In Situ Growth of 2D Perovskite Nanocrystals to Induce Β–Phase of PVDF for Piezoelectric Nanogenerators with Ultra‐High Output Voltage

Piezoelectric nanogenerators have emerged as a promising route to scavenge ambient mechanical energy, especially for flexible electronics. Poly(vinylidene fluoride) (PVDF) is a workhorse polymer because its electroactive β‑phase generates strong dipole alignment, yet achieving high β‑phase content without complex poling remains challenging. The introduction of 2D perovskite nanocrystals directly during film formation creates a synergistic interface that nucleates β‑phase crystals, pushing the electroactive fraction to over 86 % and delivering a d33* of 35.16 pm/V—metrics that rival or exceed many engineered composites.

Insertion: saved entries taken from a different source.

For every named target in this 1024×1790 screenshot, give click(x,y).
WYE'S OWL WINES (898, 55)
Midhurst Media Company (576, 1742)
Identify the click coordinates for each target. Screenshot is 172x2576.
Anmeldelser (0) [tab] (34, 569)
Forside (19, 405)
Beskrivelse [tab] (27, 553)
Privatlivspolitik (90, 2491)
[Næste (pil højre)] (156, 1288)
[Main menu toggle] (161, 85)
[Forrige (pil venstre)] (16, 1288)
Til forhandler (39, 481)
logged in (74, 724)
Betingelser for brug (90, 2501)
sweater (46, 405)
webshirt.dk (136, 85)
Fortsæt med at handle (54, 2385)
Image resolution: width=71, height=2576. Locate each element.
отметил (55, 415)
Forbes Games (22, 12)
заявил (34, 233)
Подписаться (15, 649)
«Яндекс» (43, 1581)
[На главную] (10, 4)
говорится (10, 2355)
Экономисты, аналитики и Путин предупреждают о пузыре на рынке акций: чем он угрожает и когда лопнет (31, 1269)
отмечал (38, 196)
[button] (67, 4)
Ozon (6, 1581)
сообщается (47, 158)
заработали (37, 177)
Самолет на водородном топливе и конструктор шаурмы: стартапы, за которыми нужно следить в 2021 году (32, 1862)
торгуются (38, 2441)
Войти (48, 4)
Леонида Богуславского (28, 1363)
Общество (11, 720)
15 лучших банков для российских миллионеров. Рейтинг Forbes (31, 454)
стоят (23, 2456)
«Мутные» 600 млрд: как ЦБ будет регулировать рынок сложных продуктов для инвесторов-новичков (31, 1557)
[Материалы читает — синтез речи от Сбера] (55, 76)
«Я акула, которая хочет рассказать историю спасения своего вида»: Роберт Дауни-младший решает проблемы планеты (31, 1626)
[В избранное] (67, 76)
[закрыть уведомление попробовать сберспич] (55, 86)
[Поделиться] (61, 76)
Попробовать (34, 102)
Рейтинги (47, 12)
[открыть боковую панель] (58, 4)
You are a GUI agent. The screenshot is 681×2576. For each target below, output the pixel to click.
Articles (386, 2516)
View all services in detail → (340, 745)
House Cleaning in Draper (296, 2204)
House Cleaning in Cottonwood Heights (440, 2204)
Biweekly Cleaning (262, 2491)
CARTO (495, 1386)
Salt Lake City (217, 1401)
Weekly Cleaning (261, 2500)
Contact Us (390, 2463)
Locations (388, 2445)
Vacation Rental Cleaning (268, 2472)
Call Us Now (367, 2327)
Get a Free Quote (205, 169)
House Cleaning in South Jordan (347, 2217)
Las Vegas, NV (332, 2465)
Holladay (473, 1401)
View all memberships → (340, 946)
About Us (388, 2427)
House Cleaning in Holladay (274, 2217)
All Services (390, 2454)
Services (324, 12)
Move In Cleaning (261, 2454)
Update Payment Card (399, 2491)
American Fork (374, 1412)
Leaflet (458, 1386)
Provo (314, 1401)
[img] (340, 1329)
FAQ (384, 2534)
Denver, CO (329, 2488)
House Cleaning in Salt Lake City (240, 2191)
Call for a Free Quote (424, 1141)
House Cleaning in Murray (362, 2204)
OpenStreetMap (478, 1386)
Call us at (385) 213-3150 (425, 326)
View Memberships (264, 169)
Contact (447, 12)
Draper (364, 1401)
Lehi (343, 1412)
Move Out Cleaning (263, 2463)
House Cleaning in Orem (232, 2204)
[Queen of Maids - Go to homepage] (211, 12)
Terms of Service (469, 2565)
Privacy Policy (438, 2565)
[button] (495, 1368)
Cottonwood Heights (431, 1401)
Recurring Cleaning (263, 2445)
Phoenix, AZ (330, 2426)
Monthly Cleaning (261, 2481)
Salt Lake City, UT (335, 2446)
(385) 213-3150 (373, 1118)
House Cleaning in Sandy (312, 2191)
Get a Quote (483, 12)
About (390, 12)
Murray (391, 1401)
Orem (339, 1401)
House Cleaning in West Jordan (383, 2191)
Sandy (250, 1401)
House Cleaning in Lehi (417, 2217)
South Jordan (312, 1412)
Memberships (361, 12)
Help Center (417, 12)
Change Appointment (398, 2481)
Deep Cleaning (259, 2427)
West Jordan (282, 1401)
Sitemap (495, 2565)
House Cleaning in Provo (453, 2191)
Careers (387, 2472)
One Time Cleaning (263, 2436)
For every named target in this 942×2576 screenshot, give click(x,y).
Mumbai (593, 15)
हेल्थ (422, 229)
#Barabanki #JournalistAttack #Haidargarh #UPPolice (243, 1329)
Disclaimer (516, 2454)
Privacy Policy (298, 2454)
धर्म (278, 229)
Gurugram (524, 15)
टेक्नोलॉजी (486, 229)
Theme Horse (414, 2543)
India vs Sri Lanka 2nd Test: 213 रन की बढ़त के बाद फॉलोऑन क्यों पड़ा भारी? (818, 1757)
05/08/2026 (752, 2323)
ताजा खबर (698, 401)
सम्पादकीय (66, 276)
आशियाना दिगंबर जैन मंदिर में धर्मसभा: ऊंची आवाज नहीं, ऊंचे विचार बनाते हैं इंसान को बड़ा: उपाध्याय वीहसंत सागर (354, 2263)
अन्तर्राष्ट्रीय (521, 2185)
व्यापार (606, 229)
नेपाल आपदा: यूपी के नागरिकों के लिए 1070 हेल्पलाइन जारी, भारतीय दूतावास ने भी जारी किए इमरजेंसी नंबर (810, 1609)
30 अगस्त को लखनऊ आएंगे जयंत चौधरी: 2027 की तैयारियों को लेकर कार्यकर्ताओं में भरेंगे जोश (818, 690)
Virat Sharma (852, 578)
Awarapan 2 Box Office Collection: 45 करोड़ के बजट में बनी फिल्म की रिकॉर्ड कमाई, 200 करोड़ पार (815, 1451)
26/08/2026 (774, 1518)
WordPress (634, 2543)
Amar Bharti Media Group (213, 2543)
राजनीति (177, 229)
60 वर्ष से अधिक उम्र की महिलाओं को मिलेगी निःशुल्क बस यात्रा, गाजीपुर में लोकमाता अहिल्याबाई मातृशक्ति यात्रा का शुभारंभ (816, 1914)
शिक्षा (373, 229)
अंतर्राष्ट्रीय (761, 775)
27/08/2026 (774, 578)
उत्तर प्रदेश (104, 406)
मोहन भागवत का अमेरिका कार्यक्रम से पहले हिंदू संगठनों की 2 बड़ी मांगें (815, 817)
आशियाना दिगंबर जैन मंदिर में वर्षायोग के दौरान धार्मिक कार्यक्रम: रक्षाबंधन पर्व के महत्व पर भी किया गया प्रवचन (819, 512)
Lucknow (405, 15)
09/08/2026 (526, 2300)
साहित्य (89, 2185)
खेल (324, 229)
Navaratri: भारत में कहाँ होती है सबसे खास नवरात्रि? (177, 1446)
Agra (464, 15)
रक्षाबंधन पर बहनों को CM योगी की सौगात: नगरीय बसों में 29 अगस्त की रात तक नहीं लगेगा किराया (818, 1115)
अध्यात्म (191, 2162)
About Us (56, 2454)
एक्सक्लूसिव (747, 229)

Beyond structural improvements, the 2D perovskite‑PVDF hybrid exhibits functional advantages that translate into real‑world performance. Under periodic vertical impacts, the device produces a record‑high voltage of 66.54 V and a current density of 1.166 µA cm⁻², representing a 2.7‑ to 7.3‑fold boost over unfilled PVDF. Remarkably, the nanocrystals absorb visible photons, so sunlight intensifies the piezoelectric output, opening a dual‑mode energy‑harvesting paradigm. Mechanical testing shows consistent operation for more than 12 000 cycles, while the surface’s hydrophobicity protects against moisture‑induced degradation that typically plagues 3D perovskite fillers.

The commercial implications are significant. High‑voltage, light‑responsive PENGs can directly power low‑energy sensors, wearable health monitors, and distributed IoT nodes without relying on conventional batteries. Their durability and self‑charging capability lower lifecycle costs and environmental impact, aligning with sustainability goals. Future research will likely explore scalable roll‑to‑roll fabrication, integration with flexible circuitry, and optimization of perovskite composition to further enhance output and broaden the spectrum of harvestable mechanical motions.